Please list every approach the 32-year-old working mother had tried, as named in the text on weight stigma below.

* Document excerpt *
++++++++++

Dr Bhasker reveals, "One of my patients, a 32-year-old working mother of a 16-month-old baby girl, struggled with persistent weight stigma despite her best efforts. She had tried everything - calorie counting, portion control, intermittent fasting, medical diets, naturopathy - only to be met with the same assumptions and comments: she must be eating too much, she must not be trying hard enough, it must be her fault."
"Her life was a relentless cycle of responsibilities - juggling work, home and motherhood, leaving her exhausted beyond measure. She wanted to prioritise her health but struggled to find the time and energy," she further shares.
Ignoring all other factors, people cling to the narrative of personal failure when it comes to obesity.
"A patient once recalled how, in a single day, eight different people commented on her weight. That night, she couldn't sleep - not because of hunger or discomfort, but because their cruel words replayed over and over in her mind, louder than any diagnosis she had ever received," shares Dr Bhasker.
Sharing another case, the doctor says, "Another patient shared the pain of childhood ridicule: "They called me a hathi (elephant)." Even after losing 50 kg, the stigma did not disappear - it merely changed form, from fat shaming to skinny shaming."

++++++++++

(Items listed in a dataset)

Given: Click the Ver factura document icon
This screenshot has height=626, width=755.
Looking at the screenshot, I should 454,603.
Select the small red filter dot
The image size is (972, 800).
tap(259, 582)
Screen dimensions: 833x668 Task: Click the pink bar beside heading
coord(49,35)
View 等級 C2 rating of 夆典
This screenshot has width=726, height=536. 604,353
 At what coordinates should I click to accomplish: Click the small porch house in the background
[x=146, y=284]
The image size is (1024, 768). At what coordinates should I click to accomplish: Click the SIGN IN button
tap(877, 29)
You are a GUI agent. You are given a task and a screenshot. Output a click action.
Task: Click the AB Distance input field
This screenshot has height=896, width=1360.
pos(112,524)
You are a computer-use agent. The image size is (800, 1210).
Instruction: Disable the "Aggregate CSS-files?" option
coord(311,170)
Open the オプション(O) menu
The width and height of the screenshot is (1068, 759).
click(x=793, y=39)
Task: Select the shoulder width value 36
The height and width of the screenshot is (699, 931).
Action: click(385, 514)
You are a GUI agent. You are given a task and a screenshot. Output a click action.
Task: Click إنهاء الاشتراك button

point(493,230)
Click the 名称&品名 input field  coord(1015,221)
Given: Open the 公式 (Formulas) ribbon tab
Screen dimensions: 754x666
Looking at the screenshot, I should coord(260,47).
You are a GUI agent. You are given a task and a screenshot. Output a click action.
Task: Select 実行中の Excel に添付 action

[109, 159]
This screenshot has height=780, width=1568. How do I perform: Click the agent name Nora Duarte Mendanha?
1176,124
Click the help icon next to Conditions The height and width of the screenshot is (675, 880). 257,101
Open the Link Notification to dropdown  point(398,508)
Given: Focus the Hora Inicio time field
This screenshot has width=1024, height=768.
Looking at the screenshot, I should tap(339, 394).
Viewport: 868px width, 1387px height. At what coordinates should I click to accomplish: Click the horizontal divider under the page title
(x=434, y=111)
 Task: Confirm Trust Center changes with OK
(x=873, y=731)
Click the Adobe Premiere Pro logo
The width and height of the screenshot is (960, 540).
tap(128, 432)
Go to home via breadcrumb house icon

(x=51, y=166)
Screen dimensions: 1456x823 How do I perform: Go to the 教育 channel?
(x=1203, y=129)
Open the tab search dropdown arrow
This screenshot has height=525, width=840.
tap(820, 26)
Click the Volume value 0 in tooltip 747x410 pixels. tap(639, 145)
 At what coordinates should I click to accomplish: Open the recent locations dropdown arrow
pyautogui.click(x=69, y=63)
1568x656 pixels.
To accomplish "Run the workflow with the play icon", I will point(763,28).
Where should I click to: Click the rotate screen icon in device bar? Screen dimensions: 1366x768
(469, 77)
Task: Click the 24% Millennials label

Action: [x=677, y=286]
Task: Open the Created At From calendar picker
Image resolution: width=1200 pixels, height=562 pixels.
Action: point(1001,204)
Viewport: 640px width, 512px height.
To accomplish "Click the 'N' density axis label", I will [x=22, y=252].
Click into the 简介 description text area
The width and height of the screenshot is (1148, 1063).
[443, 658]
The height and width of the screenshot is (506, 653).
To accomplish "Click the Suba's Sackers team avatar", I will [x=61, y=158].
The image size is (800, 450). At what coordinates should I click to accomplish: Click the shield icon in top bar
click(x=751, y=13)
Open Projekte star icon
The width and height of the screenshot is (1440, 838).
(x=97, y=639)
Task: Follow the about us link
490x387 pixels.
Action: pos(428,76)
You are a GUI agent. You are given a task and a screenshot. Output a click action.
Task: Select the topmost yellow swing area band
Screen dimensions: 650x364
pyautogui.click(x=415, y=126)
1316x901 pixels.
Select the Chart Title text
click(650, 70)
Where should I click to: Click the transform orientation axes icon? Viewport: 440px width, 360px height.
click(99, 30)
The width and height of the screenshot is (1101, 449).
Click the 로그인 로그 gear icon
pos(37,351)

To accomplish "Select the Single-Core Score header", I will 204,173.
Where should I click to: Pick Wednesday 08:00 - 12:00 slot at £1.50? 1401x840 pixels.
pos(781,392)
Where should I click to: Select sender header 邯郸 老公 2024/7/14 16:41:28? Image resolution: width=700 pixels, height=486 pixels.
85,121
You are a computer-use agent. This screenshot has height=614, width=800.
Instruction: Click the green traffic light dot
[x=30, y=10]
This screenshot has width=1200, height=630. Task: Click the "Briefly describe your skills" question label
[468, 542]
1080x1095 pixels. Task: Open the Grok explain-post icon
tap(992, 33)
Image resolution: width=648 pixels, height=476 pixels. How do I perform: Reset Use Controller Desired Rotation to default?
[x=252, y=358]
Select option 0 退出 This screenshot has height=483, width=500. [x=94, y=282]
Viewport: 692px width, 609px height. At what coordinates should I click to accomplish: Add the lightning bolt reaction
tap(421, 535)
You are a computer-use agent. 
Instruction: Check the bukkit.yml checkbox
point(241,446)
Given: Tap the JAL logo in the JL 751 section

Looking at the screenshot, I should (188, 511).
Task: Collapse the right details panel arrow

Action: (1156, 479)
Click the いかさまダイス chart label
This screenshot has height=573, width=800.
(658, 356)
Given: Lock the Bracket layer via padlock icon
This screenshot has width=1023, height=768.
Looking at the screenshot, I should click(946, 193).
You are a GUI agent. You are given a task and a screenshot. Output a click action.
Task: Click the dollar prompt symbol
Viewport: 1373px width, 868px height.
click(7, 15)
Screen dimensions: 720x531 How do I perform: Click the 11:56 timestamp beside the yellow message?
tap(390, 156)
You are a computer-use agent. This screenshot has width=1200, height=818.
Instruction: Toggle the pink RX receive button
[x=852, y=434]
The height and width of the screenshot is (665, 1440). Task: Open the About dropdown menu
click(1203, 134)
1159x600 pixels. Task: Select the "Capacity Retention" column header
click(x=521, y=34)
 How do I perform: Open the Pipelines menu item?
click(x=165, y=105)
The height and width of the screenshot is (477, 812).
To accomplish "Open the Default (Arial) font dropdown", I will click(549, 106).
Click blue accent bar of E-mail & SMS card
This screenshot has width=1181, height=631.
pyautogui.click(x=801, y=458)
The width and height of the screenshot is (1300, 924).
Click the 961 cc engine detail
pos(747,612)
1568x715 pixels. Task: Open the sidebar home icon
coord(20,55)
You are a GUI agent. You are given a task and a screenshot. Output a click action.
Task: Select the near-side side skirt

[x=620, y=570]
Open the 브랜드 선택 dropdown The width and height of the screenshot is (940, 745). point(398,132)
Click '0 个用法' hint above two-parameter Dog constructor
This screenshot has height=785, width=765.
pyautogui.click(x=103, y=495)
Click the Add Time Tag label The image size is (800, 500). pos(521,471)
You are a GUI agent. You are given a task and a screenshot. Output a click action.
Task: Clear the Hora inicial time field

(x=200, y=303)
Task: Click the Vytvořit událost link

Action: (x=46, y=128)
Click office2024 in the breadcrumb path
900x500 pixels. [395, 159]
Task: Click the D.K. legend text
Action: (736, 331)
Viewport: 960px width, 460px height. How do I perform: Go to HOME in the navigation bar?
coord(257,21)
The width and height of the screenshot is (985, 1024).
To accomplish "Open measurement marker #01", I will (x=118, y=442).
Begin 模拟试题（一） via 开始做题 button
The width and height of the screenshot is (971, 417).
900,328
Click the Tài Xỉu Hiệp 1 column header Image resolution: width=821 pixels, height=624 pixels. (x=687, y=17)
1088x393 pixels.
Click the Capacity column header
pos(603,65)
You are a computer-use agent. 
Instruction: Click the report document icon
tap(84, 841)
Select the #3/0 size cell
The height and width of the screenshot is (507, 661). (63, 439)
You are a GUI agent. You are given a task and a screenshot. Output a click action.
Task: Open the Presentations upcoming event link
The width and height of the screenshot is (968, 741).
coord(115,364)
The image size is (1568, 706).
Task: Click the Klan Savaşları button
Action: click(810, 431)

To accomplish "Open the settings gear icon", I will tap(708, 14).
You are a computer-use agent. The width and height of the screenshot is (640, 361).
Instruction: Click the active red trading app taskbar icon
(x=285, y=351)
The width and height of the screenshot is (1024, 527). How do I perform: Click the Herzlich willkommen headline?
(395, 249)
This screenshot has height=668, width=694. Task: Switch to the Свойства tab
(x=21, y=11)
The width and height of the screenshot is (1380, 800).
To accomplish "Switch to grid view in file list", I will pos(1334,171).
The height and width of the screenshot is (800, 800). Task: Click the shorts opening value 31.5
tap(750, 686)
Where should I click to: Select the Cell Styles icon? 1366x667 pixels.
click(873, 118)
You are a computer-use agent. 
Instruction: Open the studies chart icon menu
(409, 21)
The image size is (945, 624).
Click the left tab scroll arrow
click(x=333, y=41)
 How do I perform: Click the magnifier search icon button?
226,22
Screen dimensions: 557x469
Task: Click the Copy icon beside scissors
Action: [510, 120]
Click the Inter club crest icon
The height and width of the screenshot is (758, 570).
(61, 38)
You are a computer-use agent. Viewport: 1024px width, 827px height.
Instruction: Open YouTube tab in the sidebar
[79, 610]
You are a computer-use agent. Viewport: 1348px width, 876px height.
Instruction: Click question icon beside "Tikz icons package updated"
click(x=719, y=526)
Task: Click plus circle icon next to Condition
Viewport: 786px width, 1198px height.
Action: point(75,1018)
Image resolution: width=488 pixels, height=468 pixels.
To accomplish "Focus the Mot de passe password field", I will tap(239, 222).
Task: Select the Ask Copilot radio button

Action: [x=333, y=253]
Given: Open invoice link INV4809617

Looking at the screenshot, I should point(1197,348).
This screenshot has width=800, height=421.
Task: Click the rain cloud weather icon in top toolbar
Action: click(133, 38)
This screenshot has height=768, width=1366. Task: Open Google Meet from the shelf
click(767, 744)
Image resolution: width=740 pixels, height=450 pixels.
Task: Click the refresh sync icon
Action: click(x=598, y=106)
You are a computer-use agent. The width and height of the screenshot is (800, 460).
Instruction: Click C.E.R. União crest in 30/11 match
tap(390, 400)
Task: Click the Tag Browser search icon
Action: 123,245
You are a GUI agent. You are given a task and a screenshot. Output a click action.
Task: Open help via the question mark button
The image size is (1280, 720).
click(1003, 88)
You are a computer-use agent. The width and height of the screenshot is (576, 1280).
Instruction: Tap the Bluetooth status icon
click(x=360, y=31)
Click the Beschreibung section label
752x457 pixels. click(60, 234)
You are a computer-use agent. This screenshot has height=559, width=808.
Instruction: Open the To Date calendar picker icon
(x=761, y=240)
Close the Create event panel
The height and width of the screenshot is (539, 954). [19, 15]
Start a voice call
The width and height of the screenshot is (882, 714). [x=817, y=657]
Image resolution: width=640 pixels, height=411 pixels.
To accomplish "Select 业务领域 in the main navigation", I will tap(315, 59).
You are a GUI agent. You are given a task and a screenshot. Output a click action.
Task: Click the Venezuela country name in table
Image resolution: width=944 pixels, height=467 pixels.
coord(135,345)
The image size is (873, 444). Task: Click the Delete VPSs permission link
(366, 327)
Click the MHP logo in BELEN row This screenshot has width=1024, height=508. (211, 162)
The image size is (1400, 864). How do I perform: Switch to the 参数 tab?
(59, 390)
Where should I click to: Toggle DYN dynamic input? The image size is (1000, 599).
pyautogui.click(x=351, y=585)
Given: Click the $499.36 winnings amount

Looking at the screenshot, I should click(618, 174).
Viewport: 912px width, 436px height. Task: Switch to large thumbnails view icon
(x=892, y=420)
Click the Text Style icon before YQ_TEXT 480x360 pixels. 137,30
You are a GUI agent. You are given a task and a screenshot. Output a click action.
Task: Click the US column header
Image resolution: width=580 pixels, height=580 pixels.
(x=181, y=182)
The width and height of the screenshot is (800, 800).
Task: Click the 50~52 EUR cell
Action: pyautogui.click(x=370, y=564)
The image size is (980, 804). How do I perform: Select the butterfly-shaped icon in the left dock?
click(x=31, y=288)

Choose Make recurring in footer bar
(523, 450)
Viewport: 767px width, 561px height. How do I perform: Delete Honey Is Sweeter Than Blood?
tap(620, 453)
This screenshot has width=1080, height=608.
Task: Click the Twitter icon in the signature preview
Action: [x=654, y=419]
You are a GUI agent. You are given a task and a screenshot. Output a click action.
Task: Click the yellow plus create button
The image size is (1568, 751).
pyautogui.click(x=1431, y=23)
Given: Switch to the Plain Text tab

++++++++++

* Result for this exercise *
- Calorie counting
- Portion control
- Intermittent fasting
- Medical diets
- Naturopathy